In a multiprocessor with atomically accessible memory an appropriate refinement of condition 4.2 becomes easy. In such a system, memory coherence is upheld if a Load to a memory location always returns the value of a Store, to the same memory location, performed most recently before the Load is performed. Note, that this definition of memory coherence does not imply sequential consistency. Processors could still issue memory accesses out of program order: in this case, memory coherence is maintained, but sequential consistency is violated. However, sequential consistency does imply memory coherence in multiprocessors with atomic memory accessibility.

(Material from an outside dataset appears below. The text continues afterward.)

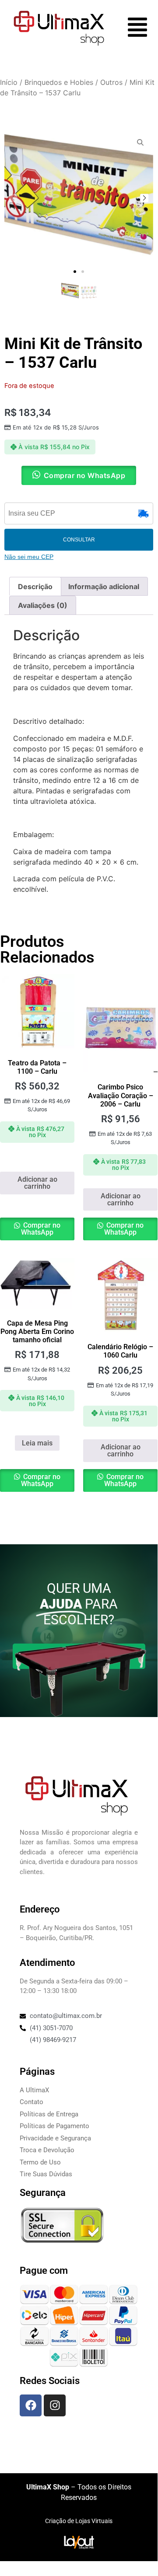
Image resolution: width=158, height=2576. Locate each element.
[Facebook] (31, 2405)
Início (9, 82)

In systems without atomic memory accessibility the concept of memory coherence becomes much more difficult to interpret. This is due to the fact that the time at which a Store is performed with respect to distinct processors varies for each processor. An event having occurred "recently" with respect to one processor may occur in the future with respect to another processor. If such a multiprocessor should be sequentially consistent then it is less ambiguous and simpler to rely on the rules of sequential consistency as the conditions of correctness rather than to prove memory coherence.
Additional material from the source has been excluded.